My son was in a Onesie at the time, but I felt relieved that I had already decided what to give him for his highschool graduation present. I started collecting T-shirts in a drawer, then a suitcase, then a footlocker. Eighteen years later, my son finished highschool and it "suddenly" dawned on me that I had not started his quilt. I had planned to send all the T-shirts back to my neighbor to make the quilt, but found enough local quilters, Internet resources, and friends who offered advice and loaned me their sewing machines and equipment to tackle the project myself. A quilt is light-years beyond a potholder, but I was ready for a challenge, though I knew there was a very real possibility of the whole thing looking like a raggedy dog blanket when I had finished.
Sorting through the T-shirts was fun, cutting out the design was not. First, it was tricky getting precise measurements to turn the stretchy T-shirt fabric into nice flat squares. The pieces needed to be squares, not parallelograms or rhomboids. Second, I found myself reluctant to cut the T-shirt. I had some 70 T-shirts laid out in front of me--from tiny, infant-sized ones to Mens Large. I still had strong memories of my son in those T-shirts--of his body in them--the chubby newborn, the toddler, the frog-collecting kid, the elementary school kid, the soccer player, the growing adolescent, the rock guitar player, the muscle-amassing high-school wrestler and rower. Cutting them up produced a nice square for the quilt, but meant I lost the physical reminder of my son's body in the T-shirts. But I had to cut. And, yes, I had to use the leftover T-shirts as handkerchiefs on more than one occasion.

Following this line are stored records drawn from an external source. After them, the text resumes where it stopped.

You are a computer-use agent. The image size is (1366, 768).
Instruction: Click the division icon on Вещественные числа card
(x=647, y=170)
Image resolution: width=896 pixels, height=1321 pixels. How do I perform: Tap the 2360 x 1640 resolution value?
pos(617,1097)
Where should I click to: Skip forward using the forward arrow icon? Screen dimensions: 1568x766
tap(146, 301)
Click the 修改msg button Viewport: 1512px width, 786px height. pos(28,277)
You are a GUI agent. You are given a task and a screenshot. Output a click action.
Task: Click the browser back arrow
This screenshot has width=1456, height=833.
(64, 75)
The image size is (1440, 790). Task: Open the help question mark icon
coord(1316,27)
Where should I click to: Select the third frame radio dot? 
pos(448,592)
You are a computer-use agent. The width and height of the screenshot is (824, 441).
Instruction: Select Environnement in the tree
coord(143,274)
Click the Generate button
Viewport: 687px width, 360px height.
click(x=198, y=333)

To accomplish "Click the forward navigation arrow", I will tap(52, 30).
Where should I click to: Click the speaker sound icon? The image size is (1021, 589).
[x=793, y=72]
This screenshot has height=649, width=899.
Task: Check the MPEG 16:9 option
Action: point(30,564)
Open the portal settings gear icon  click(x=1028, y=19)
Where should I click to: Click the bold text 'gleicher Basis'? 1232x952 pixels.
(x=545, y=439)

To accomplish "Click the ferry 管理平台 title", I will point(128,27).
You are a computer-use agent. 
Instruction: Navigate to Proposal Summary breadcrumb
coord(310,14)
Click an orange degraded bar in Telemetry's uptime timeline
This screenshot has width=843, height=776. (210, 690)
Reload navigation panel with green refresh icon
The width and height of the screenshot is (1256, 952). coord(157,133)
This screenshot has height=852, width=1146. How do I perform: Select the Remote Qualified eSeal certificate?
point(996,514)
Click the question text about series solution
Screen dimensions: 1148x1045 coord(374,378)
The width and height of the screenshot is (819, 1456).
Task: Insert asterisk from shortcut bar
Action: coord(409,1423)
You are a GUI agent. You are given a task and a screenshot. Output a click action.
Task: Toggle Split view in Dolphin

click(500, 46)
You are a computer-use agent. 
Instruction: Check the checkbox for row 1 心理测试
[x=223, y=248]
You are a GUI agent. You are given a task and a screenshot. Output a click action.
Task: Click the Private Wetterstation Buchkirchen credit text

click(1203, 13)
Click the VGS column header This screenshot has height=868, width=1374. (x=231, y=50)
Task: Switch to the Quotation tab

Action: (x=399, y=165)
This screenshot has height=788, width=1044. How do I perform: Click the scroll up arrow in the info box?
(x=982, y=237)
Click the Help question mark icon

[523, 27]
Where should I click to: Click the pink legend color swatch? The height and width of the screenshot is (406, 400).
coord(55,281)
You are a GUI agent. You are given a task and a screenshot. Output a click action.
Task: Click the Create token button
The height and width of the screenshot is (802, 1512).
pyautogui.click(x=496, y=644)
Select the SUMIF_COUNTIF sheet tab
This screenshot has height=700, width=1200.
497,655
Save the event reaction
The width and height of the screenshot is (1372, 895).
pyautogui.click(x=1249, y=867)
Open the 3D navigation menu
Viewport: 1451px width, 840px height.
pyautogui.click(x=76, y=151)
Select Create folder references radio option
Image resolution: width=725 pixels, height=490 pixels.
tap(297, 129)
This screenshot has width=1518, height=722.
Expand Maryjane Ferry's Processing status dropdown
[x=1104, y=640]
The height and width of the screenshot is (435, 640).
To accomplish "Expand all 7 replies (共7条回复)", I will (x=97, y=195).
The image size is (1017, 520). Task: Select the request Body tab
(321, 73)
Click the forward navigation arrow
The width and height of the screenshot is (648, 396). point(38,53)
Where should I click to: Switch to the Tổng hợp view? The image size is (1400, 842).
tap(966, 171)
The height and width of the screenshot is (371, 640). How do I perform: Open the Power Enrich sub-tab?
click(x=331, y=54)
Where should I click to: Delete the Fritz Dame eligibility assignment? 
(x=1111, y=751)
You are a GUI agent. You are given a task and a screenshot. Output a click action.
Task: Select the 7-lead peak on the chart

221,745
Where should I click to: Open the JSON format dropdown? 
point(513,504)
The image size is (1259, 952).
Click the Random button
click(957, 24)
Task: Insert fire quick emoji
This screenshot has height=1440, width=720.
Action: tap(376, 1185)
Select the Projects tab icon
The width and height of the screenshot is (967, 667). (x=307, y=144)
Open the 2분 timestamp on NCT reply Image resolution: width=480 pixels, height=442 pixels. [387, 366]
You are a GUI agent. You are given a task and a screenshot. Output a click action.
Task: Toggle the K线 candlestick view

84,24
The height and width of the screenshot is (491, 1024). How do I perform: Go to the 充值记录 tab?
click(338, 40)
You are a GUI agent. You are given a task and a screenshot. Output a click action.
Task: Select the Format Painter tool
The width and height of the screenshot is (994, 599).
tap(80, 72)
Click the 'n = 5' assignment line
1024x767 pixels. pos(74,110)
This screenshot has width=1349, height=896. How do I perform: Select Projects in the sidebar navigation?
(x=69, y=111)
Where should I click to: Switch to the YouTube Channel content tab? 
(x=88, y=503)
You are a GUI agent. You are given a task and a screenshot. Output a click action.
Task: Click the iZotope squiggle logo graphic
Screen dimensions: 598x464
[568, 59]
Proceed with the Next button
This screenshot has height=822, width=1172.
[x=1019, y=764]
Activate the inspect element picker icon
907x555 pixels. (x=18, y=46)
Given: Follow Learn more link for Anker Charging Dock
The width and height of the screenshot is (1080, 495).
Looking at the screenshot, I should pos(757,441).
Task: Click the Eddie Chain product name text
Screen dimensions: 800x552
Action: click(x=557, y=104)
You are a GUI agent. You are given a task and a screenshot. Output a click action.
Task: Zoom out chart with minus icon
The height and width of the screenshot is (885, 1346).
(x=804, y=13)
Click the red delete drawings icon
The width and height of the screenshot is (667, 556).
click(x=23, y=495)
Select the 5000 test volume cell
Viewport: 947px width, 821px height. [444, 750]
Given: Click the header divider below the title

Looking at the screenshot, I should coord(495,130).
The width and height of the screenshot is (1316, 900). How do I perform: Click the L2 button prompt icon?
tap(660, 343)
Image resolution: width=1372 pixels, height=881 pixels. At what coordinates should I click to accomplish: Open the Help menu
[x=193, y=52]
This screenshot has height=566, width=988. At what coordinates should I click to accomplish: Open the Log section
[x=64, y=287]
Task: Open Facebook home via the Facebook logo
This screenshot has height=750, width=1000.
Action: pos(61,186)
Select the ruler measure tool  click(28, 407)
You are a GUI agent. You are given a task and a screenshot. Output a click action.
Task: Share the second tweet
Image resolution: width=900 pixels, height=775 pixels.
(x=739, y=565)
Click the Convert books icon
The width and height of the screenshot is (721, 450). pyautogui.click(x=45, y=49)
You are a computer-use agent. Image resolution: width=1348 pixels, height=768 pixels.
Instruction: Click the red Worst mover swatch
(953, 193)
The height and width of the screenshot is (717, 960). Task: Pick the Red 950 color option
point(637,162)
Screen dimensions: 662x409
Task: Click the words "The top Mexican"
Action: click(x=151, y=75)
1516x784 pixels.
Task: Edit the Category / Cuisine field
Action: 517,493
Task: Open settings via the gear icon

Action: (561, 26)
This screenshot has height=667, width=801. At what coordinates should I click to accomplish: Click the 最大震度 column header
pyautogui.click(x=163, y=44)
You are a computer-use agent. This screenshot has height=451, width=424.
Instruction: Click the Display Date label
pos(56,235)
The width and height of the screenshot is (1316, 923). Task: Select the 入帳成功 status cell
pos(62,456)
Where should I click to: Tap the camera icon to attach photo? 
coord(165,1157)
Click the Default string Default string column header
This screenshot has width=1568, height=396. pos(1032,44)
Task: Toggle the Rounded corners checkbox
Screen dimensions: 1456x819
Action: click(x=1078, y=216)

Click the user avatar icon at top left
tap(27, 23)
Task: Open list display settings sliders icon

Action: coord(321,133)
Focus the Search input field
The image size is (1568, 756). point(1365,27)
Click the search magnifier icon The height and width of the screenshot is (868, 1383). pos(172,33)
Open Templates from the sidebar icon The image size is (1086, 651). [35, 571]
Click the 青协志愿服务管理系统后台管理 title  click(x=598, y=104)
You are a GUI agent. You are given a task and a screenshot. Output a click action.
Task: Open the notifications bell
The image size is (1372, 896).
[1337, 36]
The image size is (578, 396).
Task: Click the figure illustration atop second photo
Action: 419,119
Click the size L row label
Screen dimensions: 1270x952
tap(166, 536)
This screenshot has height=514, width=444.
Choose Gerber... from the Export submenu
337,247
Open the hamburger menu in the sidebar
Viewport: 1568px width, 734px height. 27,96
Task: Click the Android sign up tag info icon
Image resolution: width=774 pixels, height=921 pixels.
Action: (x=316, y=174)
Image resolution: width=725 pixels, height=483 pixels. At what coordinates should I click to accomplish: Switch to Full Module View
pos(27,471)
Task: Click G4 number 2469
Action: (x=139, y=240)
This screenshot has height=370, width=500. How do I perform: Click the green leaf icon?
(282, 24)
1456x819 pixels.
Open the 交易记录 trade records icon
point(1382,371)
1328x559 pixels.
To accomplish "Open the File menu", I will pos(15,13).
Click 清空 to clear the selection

Because this was a more emotional experience than making a potholder, I worked on the quilt when my son wasn't at home so that my son did not see this as the gift that reduced his mother to a weepy mess. Imagine, every time he got into bed at night he was accompanied by images of me sobbing over a pile of his T-shirts! The quilt would end up in the back of his closet for sure. This was not going to happen. Luckily, once I had finished cutting and starting piecing together the squares, the joy of creating something replaced the sadness of losing something and saying goodbye to my son's childhood as he gets ready for college.
I worked at the kitchen table, pinning and sewing and pinning and sewing. I could actually feel the adrenaline kick in as I watched the quilt grow from a few 8" x 8" squares into a queen-sized extravaganza. It didn't look like a dog blanket at all. Now, it is in the hands of a professional. I know my limits. Assembling the top, batting, border, and backing into an actual quilt was well beyond them. Soon, I will soon be stitching the binding--by hand I am told. I imagine myself sitting in our rocking chair in our kitchen, sewing in bad light in a hideous pair of green reading glasses. I will hand the needle to my son to thread, the way he remembers his great grandmother doing years ago. I will sew my way around the edges of the T-shirt, holding a different part of the quilt in my lap as I go. I hope to cherish each tiny stitch. I hope the quilt is not soggy with tears when I finish.
My younger son has watched the progress of the quilt and my slightly manic work habits (talking to myself, running from room to room for scissors or pins, putting on reading glasses for the first time to thread the needle, hiding the quilt from his brother) and is probably hoping for a car for his highschool graduation present. Or a gift card. Not a chance. I'm going for King Size.